The Canadian Security Intelligence Service recently released a consultation paper seeking input on a number of proposed changes to the CSIS Act, one of which would allow it to discuss sensitive intelligence with parties beyond the federal government.
A public inquiry into foreign interference in Canada by the Chinese government and other hostile states is under way with hearings set to begin Jan. 29. At the same time, Ottawa is considering changes to national-security laws.
CSIS said its governing legislation as currently written prevents it from speaking frankly to academic institutions about the threats they face. Canadian universities have been targets for espionage.

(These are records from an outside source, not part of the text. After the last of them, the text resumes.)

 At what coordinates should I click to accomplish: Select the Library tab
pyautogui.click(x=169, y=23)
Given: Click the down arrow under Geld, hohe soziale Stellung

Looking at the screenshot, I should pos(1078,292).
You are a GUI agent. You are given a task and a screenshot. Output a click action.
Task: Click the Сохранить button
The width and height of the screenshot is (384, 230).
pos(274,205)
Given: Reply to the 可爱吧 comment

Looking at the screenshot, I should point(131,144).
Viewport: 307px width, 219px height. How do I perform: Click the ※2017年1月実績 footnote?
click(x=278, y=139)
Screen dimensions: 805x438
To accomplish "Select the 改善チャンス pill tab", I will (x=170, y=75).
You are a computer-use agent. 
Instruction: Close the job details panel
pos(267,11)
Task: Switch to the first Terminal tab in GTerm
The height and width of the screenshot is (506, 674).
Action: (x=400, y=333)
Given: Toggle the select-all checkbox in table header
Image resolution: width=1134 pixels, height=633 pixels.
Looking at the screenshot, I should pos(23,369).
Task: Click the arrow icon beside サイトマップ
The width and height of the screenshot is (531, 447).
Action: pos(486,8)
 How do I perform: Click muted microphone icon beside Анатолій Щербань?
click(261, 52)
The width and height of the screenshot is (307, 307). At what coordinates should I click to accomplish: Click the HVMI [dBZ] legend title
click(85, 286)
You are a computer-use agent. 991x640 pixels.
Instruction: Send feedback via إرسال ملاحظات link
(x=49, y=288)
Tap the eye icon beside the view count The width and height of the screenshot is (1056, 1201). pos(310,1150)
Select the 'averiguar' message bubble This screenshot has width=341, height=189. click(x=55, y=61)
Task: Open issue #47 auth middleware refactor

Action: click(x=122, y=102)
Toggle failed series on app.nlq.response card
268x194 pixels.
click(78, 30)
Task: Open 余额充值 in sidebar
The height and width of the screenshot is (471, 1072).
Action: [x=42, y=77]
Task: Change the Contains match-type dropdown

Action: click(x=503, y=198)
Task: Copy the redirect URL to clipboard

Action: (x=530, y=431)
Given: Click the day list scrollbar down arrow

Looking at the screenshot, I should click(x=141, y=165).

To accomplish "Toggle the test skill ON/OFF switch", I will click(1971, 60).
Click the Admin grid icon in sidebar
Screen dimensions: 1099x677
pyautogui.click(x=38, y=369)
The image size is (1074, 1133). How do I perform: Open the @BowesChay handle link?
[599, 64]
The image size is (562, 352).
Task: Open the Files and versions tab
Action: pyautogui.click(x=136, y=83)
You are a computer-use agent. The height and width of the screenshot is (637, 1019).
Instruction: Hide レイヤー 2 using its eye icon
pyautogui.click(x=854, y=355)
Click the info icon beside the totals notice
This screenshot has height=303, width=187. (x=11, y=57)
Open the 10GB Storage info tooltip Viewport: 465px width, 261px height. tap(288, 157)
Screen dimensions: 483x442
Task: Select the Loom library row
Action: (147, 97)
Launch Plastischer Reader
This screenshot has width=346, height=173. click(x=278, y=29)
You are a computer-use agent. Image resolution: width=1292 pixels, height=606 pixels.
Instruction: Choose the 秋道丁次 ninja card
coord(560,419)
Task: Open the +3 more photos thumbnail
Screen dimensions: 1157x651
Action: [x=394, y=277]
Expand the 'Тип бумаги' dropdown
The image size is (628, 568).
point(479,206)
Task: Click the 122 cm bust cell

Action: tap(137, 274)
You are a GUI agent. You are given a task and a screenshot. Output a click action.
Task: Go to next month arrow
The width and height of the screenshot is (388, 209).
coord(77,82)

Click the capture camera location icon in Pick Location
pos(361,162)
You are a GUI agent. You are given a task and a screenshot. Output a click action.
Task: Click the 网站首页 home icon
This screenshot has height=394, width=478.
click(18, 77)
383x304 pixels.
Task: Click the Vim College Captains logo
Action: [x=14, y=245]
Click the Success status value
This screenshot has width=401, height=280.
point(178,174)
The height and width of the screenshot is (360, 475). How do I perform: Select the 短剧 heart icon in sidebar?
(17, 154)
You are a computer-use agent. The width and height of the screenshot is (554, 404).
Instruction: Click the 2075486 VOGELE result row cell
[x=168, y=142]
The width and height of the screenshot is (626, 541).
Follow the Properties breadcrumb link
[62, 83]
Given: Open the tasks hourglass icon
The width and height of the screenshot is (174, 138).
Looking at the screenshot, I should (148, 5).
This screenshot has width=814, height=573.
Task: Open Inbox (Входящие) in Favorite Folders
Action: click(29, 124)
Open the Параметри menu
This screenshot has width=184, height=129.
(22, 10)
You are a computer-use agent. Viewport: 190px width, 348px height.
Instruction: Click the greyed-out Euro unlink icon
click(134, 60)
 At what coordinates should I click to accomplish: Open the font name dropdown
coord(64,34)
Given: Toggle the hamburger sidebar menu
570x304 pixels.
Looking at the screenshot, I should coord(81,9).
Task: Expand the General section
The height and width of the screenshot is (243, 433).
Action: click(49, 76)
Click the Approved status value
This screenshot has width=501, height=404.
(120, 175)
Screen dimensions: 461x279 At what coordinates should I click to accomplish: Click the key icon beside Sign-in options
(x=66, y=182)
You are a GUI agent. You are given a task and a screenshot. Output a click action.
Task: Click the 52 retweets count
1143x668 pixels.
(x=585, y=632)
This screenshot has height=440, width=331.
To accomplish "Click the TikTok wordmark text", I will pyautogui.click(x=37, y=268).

“CSIS cannot disclose intelligence to a Canadian university about foreign-interference threats to its research and work on emerging technologies, except in limited situations, generally either to collect information or to carry out a threat-reduction measure,” CSIS spokesperson Lindsay Sloane said.
“Canadian research and innovation is highly coveted and with the current limitations, CSIS resorts to sharing general and publicly available information with partners, leaving them ill-equipped to withstand foreign interference.”
The same problem affects CSIS interactions with other levels of government. The CSIS Act does not provide the agency “with sufficient authority to disclose classified intelligence to domestic partners outside the government of Canada,” CSIS said in its consultation paper.
“This means that CSIS generally cannot share relevant information with provinces, territories, Indigenous governments, or municipalities, except in limited situations, such as for the purposes of law enforcement or when they can take action that would reduce a specific threat,” Ms. Sloane said.
“CSIS’s inability to communicate more specific and tangible information prevents a full and frank discussion of threats, limiting partners’ ability to develop informed mitigation measures or build resiliency,” she said.
In the consultation document, CSIS says that in the early 1980s, when the CSIS Act was written, “national security was strictly the purview of the federal government.” But today, it says, the responsibility is now a whole-of-society effort.
“Today, foreign interference impacts every level of government and all sectors of society, including Canadian communities, academia, the media, and private enterprises. CSIS’s expertise and intelligence are increasingly relevant to those outside of the federal government, and these partners turn to CSIS more than ever for information.”
The service is also seeking the power to collect electronic and digital information located outside the country that is tied to an investigation of a foreign national residing in Canada.
CSIS is a domestic spy agency, but under Section 16 of its governing legislation it’s also authorized to collect intelligence within Canada that relates to the capabilities, intentions or activities of foreign states.
However, advances in technology have placed some of the information out of reach of CSIS. For instance, if the foreigners in Canada whom CSIS is tracking are leaving messages on voicemail and e-mail services where data is stored outside the country on servers, the agency is currently barred from collecting that information.
Section 16 of the CSIS Act contains the clauses that permit it, at the request of the foreign affairs minister or defence minister, to launch CSIS probes that can look at any foreigner, foreign corporation or foreign state “within Canada.”
But a 2018 Federal Court decision ruled that “within Canada” means CSIS can’t pursue digital evidence outside Canada in these cases.
Leah West, a former lawyer in the Department of Justice’s national-security division and now a Carleton University professor, said obtaining data from Google’s e-mail service, Gmail, is a good example.
“There’s no Google servers inside Canada,” she said. “So if you had a warrant to collect on diplomats of a certain country for a certain reason, but you needed to access their Gmail – because that’s what they were using – it’s not within Canada.”